Nothing but the lines below between the line holding "has height=748, width=1200." and the line holding "Given: Pick the", inclusive, should appear in the answer, each set down exactly.

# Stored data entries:
******************************
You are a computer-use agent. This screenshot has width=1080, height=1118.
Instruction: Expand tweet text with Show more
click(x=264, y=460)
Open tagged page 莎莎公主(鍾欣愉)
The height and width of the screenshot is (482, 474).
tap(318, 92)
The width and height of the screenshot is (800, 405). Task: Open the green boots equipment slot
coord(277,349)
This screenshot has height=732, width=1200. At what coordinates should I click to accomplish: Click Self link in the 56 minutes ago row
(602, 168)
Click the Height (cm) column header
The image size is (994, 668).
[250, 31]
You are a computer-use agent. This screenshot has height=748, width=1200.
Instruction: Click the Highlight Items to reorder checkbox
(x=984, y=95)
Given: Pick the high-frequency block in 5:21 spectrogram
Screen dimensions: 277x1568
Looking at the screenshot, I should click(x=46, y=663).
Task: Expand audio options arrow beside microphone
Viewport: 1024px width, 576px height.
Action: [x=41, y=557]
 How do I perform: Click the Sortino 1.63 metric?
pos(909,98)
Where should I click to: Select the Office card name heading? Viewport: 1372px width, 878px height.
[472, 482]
******************************
# The completed task:
You are a computer-use agent. This screenshot has height=748, width=1200.
Instruction: Click the Highlight Items to reorder checkbox
(x=984, y=95)
Given: Pick the high-frequency block in 5:21 spectrogram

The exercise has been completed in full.